**TASK OBJECTIVE**: Report only how many lines of the records contain the word "data".

[Opening SUPPLIED MATERIAL section]

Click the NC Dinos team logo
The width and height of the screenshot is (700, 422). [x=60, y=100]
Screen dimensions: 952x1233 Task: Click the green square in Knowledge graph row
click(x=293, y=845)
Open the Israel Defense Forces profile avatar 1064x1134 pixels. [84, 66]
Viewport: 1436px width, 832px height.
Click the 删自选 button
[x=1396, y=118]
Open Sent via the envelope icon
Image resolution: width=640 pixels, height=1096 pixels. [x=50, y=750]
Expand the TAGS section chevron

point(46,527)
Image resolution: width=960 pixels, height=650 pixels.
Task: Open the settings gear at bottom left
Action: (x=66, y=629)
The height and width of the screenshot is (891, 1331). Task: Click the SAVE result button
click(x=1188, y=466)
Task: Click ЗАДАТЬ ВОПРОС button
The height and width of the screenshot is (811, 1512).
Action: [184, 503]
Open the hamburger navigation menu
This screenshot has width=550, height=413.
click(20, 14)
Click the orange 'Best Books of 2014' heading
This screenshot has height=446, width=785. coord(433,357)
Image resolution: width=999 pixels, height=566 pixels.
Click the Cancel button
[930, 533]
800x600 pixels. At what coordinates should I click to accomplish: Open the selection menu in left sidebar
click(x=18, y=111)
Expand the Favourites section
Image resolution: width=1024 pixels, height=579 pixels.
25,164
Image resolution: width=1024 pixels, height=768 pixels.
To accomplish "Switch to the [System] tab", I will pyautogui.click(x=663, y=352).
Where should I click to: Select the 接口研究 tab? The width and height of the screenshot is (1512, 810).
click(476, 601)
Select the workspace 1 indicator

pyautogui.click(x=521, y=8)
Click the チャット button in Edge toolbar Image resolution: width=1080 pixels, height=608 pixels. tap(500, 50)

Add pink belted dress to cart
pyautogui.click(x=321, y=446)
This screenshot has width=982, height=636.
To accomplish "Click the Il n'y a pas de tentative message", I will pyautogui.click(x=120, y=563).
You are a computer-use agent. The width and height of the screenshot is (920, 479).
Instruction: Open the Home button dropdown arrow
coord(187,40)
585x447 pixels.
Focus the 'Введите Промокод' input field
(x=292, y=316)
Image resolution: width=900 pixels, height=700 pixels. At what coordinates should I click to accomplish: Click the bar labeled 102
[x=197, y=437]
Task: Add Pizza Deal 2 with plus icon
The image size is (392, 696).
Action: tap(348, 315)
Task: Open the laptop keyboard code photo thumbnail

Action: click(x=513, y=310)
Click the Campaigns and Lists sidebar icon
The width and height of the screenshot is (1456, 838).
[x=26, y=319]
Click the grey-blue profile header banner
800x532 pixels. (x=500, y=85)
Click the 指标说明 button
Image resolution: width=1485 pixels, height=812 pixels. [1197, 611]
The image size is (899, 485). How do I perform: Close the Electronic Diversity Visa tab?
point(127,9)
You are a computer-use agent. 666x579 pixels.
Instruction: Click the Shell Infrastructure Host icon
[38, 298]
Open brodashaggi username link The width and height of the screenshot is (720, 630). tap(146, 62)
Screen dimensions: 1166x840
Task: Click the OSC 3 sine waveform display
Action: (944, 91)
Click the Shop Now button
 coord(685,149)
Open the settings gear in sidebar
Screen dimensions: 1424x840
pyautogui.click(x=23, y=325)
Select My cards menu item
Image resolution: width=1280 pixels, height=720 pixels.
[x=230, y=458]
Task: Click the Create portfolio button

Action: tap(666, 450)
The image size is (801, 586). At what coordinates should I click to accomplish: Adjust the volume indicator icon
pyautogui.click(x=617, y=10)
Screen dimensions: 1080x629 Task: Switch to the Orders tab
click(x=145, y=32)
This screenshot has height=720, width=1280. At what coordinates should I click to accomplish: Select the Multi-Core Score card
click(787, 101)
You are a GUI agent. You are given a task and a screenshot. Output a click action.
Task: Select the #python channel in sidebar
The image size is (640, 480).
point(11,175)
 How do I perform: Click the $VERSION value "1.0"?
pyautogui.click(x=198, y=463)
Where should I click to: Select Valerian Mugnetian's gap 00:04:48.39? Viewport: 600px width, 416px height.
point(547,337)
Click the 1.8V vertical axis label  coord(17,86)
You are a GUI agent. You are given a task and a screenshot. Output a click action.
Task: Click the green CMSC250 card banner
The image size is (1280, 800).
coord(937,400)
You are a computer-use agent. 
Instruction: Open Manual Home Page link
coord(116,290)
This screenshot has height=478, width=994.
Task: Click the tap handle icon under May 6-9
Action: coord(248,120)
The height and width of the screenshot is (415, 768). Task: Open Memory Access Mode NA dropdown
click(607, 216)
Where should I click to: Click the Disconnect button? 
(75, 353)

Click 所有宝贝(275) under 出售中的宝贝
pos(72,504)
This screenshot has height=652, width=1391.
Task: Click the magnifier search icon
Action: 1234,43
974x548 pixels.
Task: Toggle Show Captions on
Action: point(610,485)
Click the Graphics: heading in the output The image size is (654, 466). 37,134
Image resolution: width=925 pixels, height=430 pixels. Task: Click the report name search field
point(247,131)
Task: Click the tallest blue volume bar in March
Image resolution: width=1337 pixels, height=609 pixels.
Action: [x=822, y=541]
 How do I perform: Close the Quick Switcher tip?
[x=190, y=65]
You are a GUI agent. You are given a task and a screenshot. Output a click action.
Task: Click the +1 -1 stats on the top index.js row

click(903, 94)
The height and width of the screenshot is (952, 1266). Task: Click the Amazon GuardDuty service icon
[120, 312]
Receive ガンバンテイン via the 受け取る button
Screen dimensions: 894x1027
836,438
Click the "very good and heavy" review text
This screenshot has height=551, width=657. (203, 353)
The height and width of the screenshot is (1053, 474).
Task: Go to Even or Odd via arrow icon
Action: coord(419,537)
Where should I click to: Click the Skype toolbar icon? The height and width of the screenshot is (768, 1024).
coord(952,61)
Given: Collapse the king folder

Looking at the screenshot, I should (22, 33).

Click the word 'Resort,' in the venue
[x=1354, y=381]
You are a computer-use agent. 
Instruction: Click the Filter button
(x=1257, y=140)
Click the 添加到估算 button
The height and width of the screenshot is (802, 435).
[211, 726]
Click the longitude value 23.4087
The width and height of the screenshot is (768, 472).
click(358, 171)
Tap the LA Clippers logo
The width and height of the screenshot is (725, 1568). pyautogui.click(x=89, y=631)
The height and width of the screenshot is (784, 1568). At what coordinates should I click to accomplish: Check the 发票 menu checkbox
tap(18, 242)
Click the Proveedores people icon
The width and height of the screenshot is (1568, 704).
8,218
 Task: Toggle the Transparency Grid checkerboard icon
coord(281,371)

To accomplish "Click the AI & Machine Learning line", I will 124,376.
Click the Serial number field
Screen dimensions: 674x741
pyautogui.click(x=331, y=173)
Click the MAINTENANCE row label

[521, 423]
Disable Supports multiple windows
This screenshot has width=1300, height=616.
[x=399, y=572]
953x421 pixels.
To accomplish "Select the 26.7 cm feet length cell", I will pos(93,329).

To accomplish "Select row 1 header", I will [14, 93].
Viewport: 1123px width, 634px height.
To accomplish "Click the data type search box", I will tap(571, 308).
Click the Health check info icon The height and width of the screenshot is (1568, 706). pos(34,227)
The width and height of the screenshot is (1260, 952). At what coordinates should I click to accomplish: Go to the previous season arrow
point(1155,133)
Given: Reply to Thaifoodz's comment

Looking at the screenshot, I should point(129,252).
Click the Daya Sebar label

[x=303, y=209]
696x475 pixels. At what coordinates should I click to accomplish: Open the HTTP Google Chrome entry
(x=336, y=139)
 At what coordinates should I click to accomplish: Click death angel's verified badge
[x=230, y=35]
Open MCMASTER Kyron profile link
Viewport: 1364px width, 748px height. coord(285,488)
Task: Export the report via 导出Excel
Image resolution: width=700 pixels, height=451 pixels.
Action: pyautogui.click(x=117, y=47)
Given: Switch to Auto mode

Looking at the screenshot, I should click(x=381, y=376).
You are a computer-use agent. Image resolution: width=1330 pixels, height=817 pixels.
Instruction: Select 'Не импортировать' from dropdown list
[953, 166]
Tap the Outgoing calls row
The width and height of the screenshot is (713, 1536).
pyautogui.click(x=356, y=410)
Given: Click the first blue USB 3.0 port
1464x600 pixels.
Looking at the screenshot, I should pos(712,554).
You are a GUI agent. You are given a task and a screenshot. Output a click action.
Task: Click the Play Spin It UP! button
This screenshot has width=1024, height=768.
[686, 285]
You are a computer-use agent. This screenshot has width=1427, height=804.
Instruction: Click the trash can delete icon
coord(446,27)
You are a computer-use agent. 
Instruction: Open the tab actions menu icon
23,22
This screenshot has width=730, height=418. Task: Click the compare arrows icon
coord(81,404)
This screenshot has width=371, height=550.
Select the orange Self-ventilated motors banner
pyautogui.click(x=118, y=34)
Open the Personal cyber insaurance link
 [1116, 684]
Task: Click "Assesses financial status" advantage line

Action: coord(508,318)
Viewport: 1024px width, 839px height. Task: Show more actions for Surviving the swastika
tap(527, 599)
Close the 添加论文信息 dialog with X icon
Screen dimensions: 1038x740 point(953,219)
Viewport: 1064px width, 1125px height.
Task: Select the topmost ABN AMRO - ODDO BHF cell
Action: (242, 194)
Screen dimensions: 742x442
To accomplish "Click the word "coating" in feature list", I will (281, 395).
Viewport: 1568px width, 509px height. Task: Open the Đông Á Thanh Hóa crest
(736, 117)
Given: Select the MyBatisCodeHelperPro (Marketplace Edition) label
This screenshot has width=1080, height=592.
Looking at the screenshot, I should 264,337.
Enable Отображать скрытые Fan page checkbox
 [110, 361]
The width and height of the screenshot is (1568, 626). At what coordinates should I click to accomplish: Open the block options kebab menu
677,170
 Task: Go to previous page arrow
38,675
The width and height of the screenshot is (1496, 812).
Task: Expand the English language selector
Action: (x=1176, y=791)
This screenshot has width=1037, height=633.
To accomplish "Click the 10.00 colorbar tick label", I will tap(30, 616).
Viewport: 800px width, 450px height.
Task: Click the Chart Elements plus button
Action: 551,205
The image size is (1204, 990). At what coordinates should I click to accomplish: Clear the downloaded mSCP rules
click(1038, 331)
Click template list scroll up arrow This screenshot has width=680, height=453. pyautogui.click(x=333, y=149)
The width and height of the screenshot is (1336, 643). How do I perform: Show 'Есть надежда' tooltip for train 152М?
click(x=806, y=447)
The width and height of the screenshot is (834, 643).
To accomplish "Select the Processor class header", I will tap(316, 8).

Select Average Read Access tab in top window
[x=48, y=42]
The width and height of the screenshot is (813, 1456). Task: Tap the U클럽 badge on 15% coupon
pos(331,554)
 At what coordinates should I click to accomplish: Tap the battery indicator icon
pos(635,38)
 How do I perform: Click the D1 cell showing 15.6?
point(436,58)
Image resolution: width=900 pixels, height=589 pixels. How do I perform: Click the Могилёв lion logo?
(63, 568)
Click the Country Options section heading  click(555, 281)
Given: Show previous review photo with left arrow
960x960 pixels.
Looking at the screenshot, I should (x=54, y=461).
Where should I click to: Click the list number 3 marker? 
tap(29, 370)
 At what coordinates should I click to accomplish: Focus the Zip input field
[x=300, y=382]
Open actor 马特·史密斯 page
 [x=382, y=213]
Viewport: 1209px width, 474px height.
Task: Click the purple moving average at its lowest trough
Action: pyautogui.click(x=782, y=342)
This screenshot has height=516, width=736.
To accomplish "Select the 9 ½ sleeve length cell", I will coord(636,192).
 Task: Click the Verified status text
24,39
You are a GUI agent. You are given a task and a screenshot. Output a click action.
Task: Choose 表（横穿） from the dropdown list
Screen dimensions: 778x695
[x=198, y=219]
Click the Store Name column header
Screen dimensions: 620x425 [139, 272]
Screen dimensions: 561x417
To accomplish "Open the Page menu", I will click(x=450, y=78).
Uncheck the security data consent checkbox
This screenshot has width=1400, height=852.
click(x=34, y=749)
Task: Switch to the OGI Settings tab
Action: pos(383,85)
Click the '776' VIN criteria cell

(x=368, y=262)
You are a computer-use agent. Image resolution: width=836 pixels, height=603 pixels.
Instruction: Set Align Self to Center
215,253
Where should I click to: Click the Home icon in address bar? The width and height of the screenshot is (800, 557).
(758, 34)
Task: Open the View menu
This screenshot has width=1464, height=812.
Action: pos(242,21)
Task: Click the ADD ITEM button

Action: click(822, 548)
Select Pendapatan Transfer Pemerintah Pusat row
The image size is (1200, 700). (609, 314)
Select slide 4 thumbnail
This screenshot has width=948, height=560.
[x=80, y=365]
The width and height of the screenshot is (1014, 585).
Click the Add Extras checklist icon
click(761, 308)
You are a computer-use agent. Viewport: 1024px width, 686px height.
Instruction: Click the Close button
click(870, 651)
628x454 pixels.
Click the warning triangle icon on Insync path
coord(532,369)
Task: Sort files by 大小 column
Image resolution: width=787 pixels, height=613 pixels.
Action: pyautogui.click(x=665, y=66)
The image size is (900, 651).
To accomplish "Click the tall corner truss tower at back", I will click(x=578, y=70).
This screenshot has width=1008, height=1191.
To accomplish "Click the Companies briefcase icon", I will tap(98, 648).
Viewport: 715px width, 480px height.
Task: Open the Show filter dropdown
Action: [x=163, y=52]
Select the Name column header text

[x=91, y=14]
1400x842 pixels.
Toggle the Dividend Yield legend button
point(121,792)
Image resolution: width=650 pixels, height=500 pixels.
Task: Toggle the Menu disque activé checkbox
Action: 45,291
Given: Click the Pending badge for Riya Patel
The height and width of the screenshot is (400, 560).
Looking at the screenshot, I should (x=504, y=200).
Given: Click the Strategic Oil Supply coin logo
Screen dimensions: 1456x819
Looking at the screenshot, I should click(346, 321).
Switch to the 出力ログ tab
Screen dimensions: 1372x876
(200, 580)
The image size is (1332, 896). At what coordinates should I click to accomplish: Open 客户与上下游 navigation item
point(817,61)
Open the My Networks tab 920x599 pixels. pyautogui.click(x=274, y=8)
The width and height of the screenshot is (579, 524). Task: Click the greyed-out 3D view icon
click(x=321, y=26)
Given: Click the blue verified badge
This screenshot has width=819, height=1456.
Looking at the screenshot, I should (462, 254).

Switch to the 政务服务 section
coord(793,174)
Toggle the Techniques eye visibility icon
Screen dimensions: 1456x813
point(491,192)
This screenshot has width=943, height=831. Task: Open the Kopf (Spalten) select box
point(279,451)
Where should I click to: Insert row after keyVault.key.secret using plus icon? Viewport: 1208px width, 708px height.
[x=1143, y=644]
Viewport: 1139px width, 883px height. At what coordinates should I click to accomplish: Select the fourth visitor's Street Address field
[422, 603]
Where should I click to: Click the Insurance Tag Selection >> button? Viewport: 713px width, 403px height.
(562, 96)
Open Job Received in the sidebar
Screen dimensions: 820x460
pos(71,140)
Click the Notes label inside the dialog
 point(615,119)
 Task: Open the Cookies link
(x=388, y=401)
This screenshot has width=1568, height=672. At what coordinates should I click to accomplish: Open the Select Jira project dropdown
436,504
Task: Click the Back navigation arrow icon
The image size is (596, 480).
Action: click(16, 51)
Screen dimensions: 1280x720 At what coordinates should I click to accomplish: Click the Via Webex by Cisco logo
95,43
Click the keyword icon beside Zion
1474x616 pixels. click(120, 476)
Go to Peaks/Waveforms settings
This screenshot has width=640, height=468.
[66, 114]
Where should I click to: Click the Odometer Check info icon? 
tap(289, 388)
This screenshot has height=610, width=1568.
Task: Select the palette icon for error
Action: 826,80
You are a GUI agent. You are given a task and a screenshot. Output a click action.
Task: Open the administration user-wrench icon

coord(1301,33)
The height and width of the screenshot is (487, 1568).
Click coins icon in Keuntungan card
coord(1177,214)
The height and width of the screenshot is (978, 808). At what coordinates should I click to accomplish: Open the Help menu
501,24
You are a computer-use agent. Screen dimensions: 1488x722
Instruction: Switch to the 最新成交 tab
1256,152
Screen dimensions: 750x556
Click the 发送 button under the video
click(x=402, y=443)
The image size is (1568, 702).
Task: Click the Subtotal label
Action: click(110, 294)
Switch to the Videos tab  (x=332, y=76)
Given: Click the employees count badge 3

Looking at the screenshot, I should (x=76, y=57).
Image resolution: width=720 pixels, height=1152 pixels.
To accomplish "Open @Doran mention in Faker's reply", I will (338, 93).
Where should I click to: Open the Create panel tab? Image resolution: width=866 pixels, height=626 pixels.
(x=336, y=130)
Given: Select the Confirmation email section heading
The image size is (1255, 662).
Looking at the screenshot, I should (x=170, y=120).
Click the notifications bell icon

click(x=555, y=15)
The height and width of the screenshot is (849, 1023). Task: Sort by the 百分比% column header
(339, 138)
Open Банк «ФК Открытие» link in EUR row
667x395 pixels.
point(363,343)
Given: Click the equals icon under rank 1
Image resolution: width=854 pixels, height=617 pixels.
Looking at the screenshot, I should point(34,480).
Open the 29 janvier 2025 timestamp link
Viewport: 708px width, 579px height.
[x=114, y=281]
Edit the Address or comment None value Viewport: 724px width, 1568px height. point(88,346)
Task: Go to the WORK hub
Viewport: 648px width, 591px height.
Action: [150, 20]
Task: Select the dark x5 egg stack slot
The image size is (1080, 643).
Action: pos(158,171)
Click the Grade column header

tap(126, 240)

[Closing SUPPLIED MATERIAL section]

**OUTPUT FOR THIS EXERCISE**: 2